Given that IBM’s OpenPOWER conference is taking place at the same time as GTC, we searched for more details about the Mezzanine connector and the NVLink itself, and stumbled on quite an interesting amount of details. First and foremost, ever Pascal (Tesla P100) and Volta (Tesla V100) product that utilizes the NVLink will use the same connector, making sure that you have at least one generation of cross-compatibility.
The mezzanine socket connector comes in pairs and uses a LGA (Land Grid Array) configuration known from Intel’s x86 processors such as LGA2011-3 for the Xeon E5 line-up. Each Socket features 400 lines, meaning a P100 and V100 will use a total of 800 lines in order to push 160 GB/s bandwidth and 300 Watts of power.
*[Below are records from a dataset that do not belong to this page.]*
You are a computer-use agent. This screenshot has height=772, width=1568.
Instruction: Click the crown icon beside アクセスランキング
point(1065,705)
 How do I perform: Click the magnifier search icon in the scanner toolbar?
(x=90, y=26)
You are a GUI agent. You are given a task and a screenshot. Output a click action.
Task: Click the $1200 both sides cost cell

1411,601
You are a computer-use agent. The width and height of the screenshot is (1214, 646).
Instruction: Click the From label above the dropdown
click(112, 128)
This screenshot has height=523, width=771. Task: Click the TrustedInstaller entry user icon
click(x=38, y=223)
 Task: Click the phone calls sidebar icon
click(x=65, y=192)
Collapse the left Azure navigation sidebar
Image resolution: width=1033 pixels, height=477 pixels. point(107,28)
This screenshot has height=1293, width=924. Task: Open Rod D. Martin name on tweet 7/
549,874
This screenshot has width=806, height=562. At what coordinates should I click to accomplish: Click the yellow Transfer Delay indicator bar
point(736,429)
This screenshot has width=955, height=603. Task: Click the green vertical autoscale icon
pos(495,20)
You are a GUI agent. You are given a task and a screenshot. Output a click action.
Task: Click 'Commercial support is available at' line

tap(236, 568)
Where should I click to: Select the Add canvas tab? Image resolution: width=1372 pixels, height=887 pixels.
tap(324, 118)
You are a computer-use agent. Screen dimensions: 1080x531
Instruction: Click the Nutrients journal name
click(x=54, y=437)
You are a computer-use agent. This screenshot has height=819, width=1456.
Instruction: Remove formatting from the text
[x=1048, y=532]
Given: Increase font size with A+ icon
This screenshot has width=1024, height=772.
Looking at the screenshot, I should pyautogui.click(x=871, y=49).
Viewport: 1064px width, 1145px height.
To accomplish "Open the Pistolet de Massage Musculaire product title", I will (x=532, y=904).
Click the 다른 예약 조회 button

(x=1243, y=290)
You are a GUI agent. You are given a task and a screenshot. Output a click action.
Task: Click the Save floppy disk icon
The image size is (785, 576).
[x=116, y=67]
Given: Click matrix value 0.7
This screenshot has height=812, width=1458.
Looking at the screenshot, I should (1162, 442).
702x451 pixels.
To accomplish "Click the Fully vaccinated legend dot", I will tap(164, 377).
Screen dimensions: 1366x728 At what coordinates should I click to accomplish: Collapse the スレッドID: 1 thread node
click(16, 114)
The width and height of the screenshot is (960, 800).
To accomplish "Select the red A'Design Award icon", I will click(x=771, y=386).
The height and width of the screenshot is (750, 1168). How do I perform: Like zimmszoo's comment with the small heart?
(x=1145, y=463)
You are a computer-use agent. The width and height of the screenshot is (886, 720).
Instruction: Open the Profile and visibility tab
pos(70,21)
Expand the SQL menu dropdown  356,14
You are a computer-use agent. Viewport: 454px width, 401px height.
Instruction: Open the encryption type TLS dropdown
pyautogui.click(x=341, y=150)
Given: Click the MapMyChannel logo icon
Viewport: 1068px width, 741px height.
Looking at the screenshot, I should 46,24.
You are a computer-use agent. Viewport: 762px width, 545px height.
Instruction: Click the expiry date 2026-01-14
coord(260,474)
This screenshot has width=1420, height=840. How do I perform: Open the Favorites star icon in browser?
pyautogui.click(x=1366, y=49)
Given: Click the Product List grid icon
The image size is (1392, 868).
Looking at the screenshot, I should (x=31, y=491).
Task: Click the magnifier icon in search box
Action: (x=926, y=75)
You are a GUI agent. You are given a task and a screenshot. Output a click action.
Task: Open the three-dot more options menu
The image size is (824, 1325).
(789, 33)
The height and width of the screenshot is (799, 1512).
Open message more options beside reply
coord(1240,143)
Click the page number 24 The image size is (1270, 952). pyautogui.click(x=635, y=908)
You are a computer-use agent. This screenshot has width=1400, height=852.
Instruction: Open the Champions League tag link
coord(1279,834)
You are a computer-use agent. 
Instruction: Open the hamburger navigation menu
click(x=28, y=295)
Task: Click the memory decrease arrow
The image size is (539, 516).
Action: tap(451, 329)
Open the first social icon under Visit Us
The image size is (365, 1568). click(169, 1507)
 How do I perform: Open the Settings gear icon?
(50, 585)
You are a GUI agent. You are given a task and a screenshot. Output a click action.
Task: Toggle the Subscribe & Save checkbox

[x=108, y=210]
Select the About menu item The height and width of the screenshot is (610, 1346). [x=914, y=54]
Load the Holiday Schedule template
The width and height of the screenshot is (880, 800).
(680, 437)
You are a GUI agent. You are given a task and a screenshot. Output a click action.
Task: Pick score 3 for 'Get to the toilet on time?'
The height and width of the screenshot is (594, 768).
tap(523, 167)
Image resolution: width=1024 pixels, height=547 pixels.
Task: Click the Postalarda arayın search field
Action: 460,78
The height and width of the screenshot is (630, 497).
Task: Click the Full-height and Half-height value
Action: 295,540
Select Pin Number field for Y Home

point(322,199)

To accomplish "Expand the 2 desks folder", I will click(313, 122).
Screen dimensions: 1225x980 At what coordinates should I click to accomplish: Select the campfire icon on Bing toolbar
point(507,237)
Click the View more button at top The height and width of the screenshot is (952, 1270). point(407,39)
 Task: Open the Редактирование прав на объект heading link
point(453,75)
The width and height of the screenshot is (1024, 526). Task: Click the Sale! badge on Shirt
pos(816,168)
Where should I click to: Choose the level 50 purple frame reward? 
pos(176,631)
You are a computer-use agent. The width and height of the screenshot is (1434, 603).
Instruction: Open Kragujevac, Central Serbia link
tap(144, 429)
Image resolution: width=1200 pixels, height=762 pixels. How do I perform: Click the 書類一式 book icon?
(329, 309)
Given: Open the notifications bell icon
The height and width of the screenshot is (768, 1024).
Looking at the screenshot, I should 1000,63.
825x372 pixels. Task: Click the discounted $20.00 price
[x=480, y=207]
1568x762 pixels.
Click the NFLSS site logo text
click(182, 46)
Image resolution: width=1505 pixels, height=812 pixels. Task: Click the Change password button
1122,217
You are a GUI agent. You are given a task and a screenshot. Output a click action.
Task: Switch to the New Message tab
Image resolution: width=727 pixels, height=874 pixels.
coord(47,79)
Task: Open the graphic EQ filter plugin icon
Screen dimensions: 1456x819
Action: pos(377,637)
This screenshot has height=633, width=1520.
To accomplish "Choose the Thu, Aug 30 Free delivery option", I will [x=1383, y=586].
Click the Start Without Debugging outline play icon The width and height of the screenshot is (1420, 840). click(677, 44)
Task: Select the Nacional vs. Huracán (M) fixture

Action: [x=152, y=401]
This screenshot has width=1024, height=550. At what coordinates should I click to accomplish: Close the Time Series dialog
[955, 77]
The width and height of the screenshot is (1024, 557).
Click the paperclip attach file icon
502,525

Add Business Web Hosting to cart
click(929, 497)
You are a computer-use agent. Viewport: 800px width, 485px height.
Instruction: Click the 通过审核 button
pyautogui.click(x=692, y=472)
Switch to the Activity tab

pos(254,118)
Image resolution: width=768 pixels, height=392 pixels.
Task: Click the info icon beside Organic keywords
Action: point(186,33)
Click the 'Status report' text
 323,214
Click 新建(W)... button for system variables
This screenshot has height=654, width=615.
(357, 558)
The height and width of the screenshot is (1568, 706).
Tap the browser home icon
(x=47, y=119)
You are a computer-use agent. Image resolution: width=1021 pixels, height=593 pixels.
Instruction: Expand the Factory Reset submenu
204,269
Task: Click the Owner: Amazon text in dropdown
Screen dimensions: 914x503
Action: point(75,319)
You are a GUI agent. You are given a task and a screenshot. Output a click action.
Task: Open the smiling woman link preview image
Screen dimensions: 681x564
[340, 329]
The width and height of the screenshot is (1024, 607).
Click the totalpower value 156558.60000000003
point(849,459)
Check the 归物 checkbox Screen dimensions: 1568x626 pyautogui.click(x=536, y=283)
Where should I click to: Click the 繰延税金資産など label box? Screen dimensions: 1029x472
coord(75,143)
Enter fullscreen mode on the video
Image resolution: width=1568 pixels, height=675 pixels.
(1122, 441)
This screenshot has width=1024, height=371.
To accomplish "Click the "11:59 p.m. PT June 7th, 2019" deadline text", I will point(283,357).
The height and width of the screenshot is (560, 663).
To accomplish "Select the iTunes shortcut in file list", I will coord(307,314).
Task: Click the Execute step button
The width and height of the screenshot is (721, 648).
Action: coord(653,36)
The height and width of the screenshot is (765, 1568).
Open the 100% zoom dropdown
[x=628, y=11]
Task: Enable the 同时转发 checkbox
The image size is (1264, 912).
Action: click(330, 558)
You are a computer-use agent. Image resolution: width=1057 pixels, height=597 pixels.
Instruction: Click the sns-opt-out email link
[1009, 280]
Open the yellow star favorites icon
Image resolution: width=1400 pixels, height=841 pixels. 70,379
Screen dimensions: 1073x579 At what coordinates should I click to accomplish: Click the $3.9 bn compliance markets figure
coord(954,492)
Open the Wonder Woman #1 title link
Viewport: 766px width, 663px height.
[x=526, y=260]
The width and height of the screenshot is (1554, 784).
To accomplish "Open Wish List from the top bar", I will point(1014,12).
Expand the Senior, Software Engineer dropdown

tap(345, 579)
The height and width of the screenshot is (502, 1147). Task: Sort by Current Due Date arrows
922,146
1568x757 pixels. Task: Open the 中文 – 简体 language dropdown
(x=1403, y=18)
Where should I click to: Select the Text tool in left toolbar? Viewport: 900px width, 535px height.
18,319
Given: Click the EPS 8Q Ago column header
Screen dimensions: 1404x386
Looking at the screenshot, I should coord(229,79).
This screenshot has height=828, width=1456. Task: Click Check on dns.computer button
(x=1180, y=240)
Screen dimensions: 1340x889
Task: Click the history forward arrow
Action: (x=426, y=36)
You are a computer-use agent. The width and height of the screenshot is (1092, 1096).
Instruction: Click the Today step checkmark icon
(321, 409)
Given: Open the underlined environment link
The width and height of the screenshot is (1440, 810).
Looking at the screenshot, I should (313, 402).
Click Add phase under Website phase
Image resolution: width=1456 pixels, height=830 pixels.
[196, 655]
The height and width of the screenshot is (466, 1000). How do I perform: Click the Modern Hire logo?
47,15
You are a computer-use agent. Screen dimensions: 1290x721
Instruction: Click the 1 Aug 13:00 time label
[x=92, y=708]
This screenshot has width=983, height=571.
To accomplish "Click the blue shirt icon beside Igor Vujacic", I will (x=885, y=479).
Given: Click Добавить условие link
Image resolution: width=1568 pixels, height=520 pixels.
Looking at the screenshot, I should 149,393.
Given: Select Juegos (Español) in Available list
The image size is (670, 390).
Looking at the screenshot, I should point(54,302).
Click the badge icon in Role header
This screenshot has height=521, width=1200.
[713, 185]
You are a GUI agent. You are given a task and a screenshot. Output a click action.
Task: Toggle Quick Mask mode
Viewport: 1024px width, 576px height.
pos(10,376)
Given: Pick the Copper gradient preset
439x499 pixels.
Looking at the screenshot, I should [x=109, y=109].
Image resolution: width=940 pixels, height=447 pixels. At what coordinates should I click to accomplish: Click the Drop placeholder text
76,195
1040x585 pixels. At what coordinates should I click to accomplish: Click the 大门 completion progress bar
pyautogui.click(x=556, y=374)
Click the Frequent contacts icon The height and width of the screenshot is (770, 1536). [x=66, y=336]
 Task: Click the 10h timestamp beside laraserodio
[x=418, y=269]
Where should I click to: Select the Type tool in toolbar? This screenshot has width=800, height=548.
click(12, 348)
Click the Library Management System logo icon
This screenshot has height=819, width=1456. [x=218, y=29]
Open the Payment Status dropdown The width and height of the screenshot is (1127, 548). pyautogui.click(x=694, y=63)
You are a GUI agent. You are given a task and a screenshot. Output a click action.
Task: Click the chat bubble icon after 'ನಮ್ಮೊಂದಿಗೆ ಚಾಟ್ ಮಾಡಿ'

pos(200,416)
As Tesla P100 gets near the release, we expect to see more technical details about the connector itself. Each Tesla P100 has to be fixed with eight connecting points, making sure it can survive the stress of 2lbs+ / 1kg+ copper heatsink.
Given that Nvidia did not gave out an official name for the mezzanine connectors, we’ll be calling it “Dual Socket LGA400” from now onward. Some manufacturers simply gave up on the idea of calling Pascal GPU architecture – a GPU or GPGPU, but rather called it “CPU”, which in a way, Tesla P100 certainly qualifies (no display outputs, no video drivers, pure compute output). For example, Zoom NetCom was showing its OpenPOWER design called RedPOWER P210, featuring two POWER8 processors and four Tesla P100’s. Their naming for the mezzanine connector? JCPU.
While a lot of accent was put on x86 Xeon based DGW-1 server, we’ve counted Pascal present on more OpenPOWER designs (all ready to ship in second half of 2016), than there were x86 based servers.